Dml - Special To The Star Tribune, Star Tribune

Ending on a high point

The Wisconsin side of the river held our interest. We had a feeling we'd hit the road-trippers' jackpot the moment we drove into Osceola (pop. 2,750), fewer than 15 minutes from Taylors Falls. The main street's potted plants and civic-boosting banners hung on old-timey lamp posts, intimating the community cares about itself and its visitors. The Cascade Falls Trail was closed due to flooding, but we tracked down the connected Eagle Bluff Trail, tucked behind the BP gas station, and set out.

The landscape trailhead gives way to stone-filled railroad-tie stairs, then a set of steeper rocky ones, then a narrow dirt path that winds about a mile up the bluff.
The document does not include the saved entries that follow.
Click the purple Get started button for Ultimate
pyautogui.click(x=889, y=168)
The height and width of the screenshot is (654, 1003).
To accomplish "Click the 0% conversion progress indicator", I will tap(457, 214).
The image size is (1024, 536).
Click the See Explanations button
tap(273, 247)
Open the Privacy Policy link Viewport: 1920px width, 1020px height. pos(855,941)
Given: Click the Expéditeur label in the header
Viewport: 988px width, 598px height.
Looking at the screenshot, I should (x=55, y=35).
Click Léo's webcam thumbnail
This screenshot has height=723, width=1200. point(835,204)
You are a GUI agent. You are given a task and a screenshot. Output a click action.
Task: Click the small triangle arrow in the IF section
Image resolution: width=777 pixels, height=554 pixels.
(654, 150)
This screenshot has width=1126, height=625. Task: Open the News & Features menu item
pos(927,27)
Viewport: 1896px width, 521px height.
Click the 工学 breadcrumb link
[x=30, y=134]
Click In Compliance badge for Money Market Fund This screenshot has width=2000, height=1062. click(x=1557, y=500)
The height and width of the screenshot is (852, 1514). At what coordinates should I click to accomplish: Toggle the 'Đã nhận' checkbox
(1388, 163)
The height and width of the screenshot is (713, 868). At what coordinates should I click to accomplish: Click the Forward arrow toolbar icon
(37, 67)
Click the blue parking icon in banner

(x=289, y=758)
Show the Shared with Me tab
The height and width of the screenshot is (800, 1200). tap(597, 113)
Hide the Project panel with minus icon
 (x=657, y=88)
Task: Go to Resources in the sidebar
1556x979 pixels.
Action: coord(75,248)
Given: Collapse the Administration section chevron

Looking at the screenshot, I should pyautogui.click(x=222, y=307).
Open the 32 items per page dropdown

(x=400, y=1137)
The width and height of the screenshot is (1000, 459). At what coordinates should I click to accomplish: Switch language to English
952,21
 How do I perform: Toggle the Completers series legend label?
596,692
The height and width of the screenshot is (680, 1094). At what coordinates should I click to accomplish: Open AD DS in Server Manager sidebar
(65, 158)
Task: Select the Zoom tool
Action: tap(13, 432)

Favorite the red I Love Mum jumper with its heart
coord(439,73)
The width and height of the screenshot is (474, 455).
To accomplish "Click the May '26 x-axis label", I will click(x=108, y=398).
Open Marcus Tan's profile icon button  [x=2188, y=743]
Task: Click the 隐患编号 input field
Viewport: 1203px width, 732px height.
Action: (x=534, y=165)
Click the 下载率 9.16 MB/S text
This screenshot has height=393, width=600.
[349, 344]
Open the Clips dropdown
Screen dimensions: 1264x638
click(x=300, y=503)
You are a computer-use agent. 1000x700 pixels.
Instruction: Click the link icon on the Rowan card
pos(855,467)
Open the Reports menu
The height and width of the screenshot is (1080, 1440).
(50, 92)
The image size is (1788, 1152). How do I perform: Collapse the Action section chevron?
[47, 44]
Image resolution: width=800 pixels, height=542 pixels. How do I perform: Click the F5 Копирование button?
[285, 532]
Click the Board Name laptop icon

My friend and I were past cursory catchups with each other and on to deeper thoughts and conversations, stopping whenever the trees naturally parted to admire those river valley panoramas.

After tracing the trail back down, we headed straight for the Watershed Cafe, an upscale cafeteria-style restaurant that relies on local, sustainable and seasonal ingredients for breakfast through dinner. We sat on the back deck, surrounded in riotous green, sipping ice-cold drinks. Our hummus arrived, dressed in oil and spice, with a selection of veggies cut on the bias, served on mismatched handmade pottery. We shared it, along with that sense of happy weariness that comes after a long hike and a full day.

Someone at a neighboring table commented, "That breeze is so nice." And I thought, "I wish this on everyone." Then, as I tuned in to the sound of water rushing from the nearby falls: "I can't wait to come back."

Berit Thorkelson is a St. Paul-based freelance writer.